* [Problem details]:
Beginning with the line that contains "You are a computer-use", copy each subsequent line of the data below through the last one, including both ends but not the pictures.

* [Given data]:
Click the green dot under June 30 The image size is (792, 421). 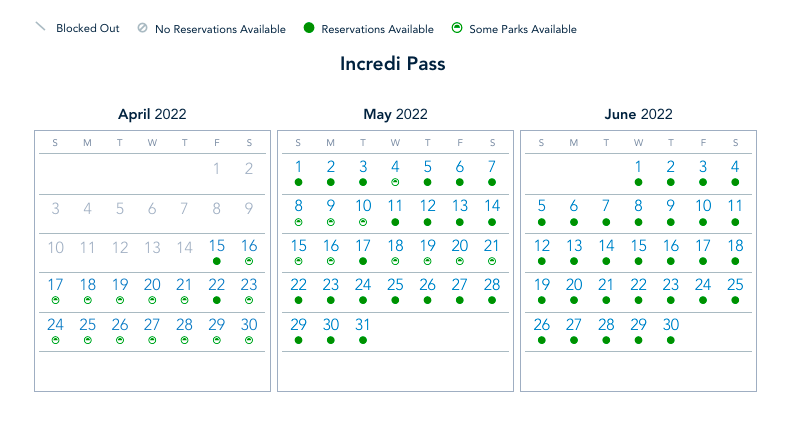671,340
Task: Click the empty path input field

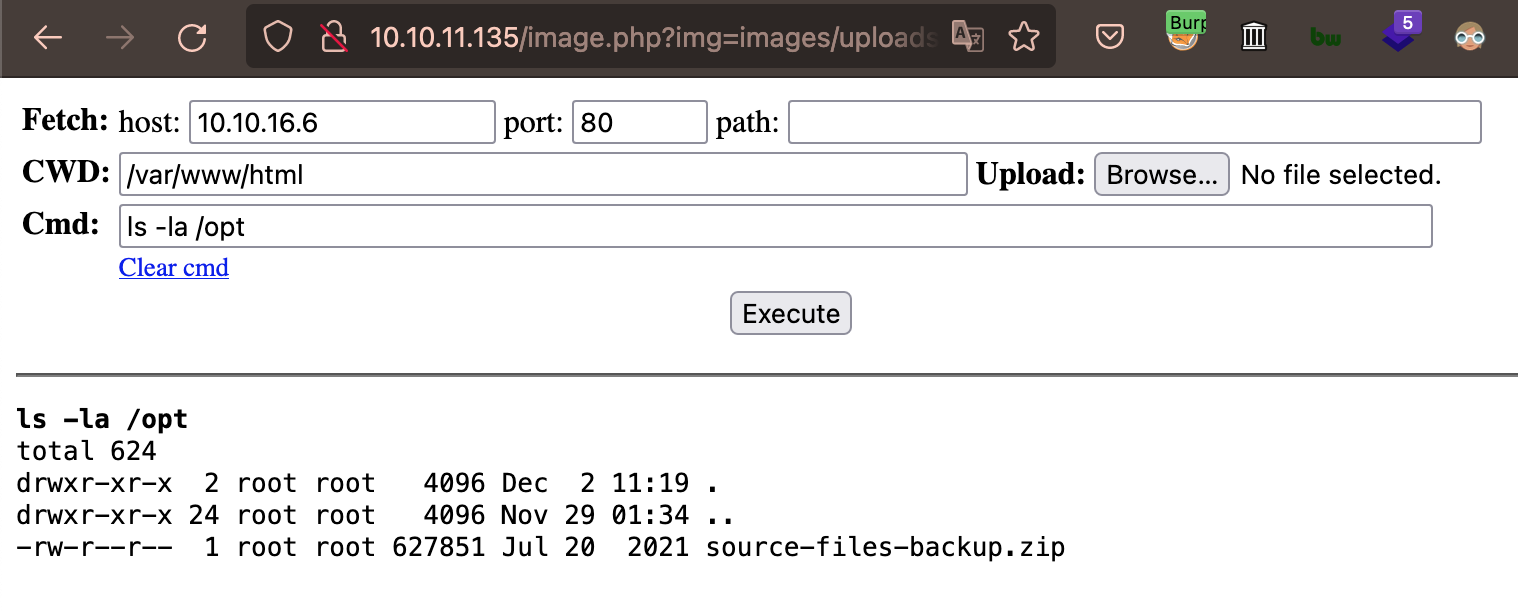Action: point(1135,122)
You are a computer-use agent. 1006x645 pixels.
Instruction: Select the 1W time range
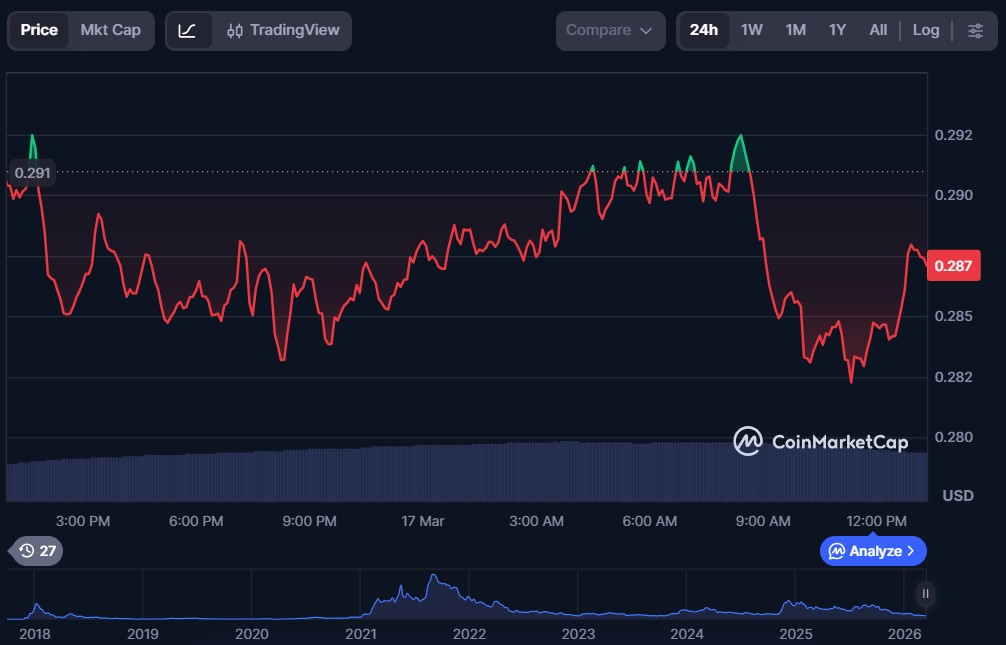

* [Solved problem]:
You are a computer-use agent. 1006x645 pixels.
Instruction: Select the 1W time range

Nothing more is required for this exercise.